How people take their coffee in the morning is a touchy subject. There are purists who can’t be parted from their black coffee made in a Chemex, others who love to add flavoured syrups, and those who just use instant for ease. However, climate change is threatening the cost of all coffees: from an iced oat caramel latte bought at a local coffee shop, to cups of filter coffee made at home.

Recent turbulent weather conditions across Brazil have threatened the supply of Arabica coffee. Minas Gerais, the region responsible for growing 25% of the nation’s coffee exports, received a scorching summer season with rainfall only 10% of what it should have been. This is following what some have deemed 11 years of abnormal rainy seasons.

Heading into their July winter, the region was subsequently hit by a frost that damaged the already tenuous crop supply. The ice causes varying degrees of damage to plant leaves, ‘burning’ them away and stunting future growth. In the severest of cases, whole plants have to be removed in order to restart growth of completely new plants, which takes years to do.

It is estimated that 1.3 billion coffee beans across Brazil were destroyed in the past few months of adverse weather. The total area destroyed amounted to the size of Peru; this crop would have been able to brew enough coffee for American coffee drinkers for four months.

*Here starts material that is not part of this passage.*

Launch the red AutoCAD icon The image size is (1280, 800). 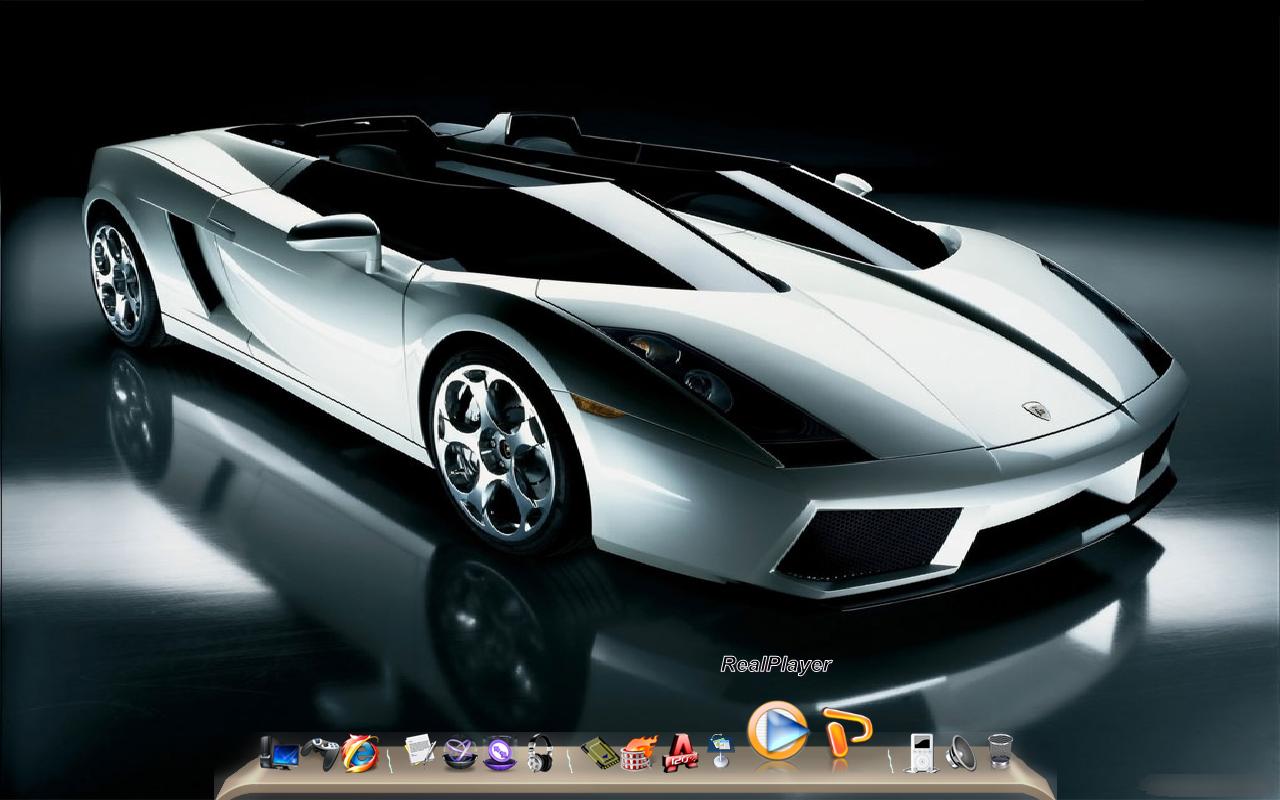[x=680, y=752]
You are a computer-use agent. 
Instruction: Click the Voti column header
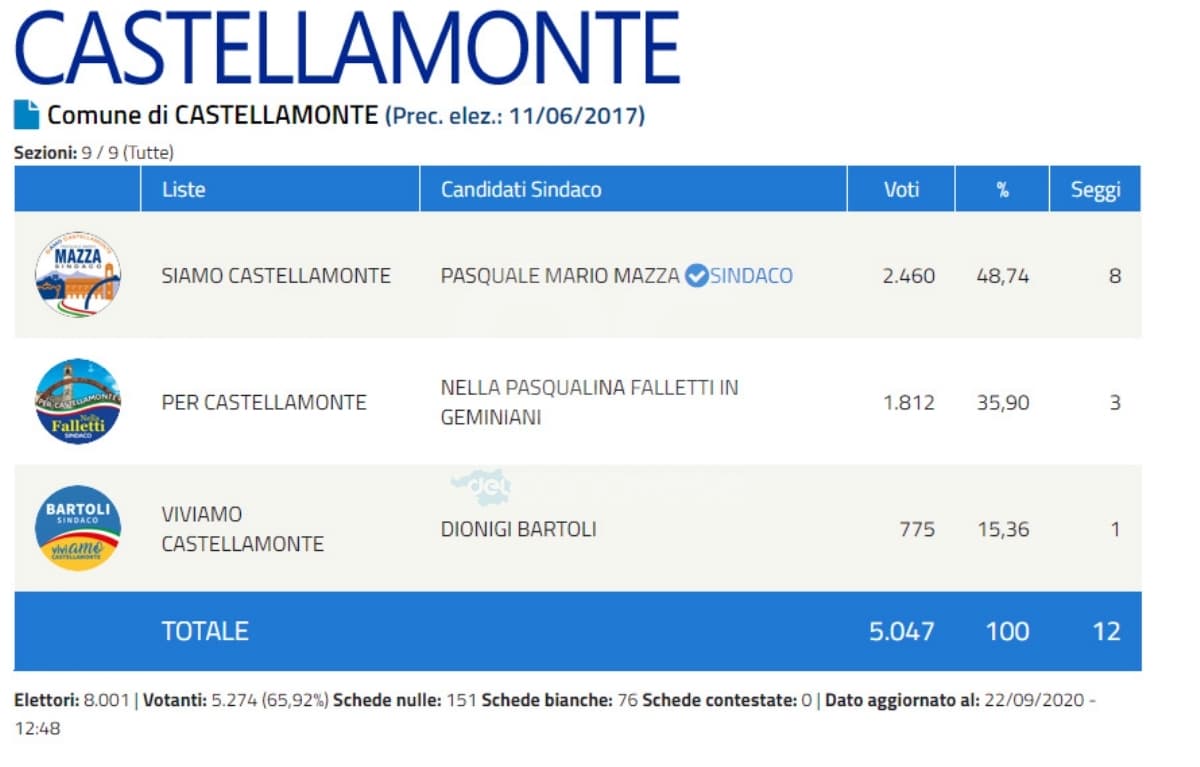[901, 189]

These extremes of weather have been long identified by scientists as a result of human generated climate change

Vietnamese and East African coffee production have also been impacted by unusual weather too. The former experienced similar weather patterns to Brazil of a drought followed by a cold snap, with the latter also seeing a lack of rain as well.

These extremes of weather have been long identified by scientists as a result of human generated climate change. Droughts (which often lead to forest fires), floods, and cold snaps have affected the entire globe in recent months. However, the impact on farming regions and communities are even more severe.

Brazil produces 40% of the world’s coffee supply, followed by Vietnam whose coffee bean is used primarily for instant coffee. No cup of coffee is safe from a predicted price rise as demand continues while supplies suffer the adverse effects of climate change.

Disruption to the supply chain has already taken effect economically. The price of a pound of Arabica coffee is now double what it was last year, at $4.44 per kilogram. Predictions that coffee production is going to decrease, due to volatile and unpredictable growing environments and rising temperatures, means this price is likely to increase further and the cost eventually transferred onto the consumer.

Beyond impacting coffee drinkers, the communities whose livelihoods are built around coffee farming are also going to take a hit. In Sao Paulo, coffee makes up 80% of the local economy. Farmer Antonio Riberiro Goulart told Bloomberg that he predicts he won’t see a crop again until 2024 and may have to restart growth on the plot his family has owned for over a century.

Coffee crops like those owned by Goulart are not the only products affected by these extremes of weather. They are just a fraction of an industry that is seeing an increase in bankruptcy filings as the weather becomes too unpredictable to allow farming to be a secure and sustainable lifestyle.

Demands for coffee are unlikely to decrease despite what seems like an inevitable price rise

Yet with Brazil still facing economic issues following the Covid-19 pandemic as well, its climate situation could get worse too. As people look to increase economic prospects, many in power feel that clearing more of the Amazon rainforest for crop space is the solution. But hacking away at the natural world will damage the environment even further and help to exacerbate the occurrence of the extreme weather that will obliterate both old and new farmlands.

While the crops of coffee may be depleted for years to come, demands for coffee are unlikely to decrease despite what seems like an inevitable price rise. Two billion cups of coffee are consumed every day. However, people may start to get a bit more strategic about their order and opt for coffee with lower prices, rather than their favourite form of the world’s most addictive bean.